▸ **Task directions**
Copy out every line of the records below word for word, leaving out the pictures.

[Element lookup records]
*****

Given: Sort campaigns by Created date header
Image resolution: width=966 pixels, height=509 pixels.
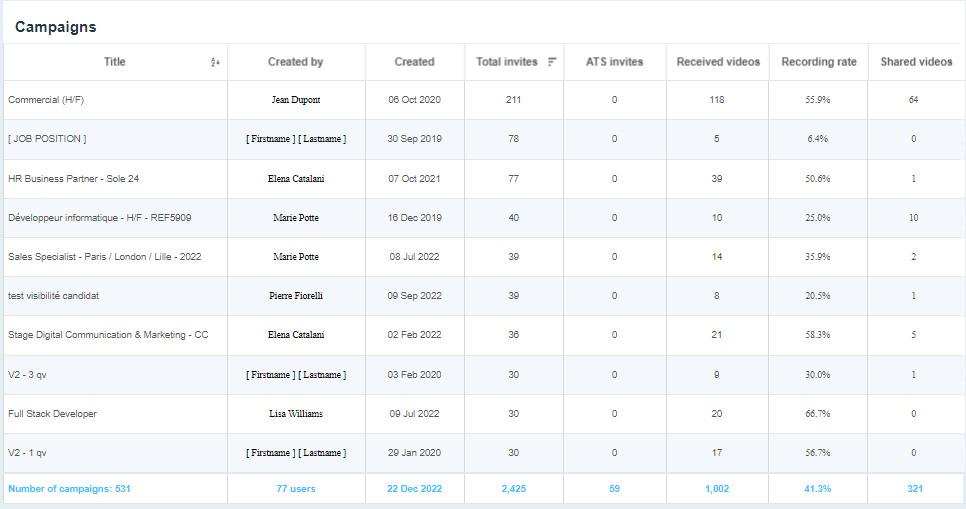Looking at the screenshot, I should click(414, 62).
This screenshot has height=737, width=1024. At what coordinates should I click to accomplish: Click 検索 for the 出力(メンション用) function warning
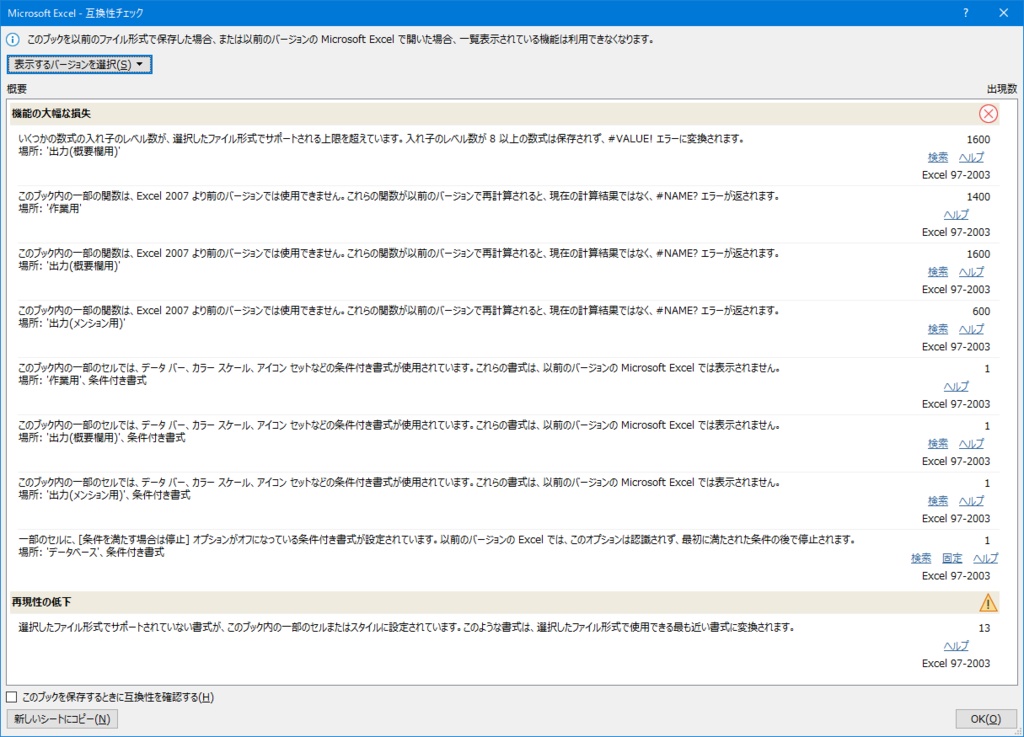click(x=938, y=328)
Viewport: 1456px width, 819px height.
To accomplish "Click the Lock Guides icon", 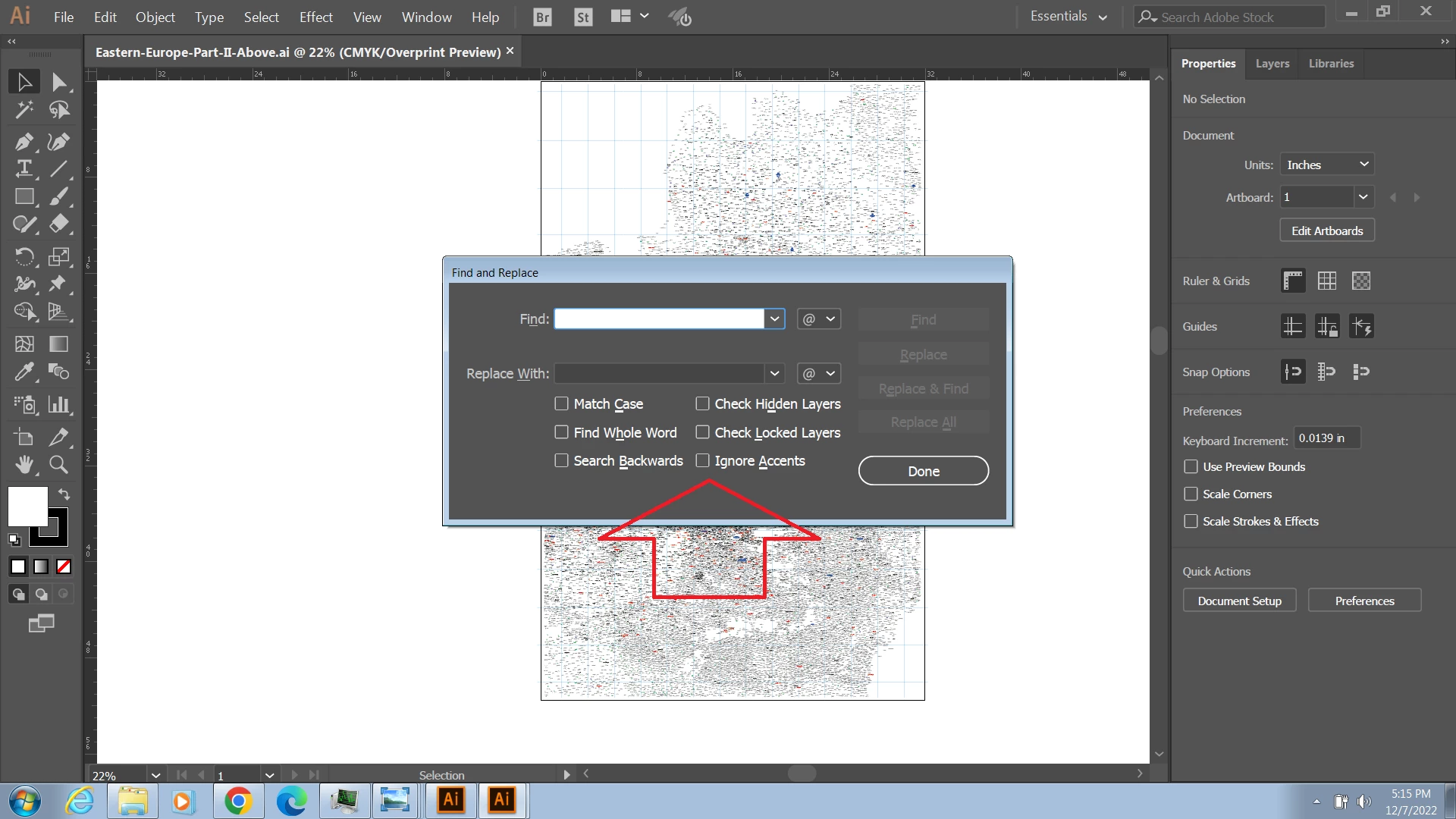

*****

▸ **Exercise solution**
Given: Sort campaigns by Created date header
Image resolution: width=966 pixels, height=509 pixels.
Looking at the screenshot, I should click(414, 62).
This screenshot has height=737, width=1024. At what coordinates should I click to accomplish: Click 検索 for the 出力(メンション用) function warning
click(x=938, y=328)
Viewport: 1456px width, 819px height.
To accomplish "Click the Lock Guides icon", 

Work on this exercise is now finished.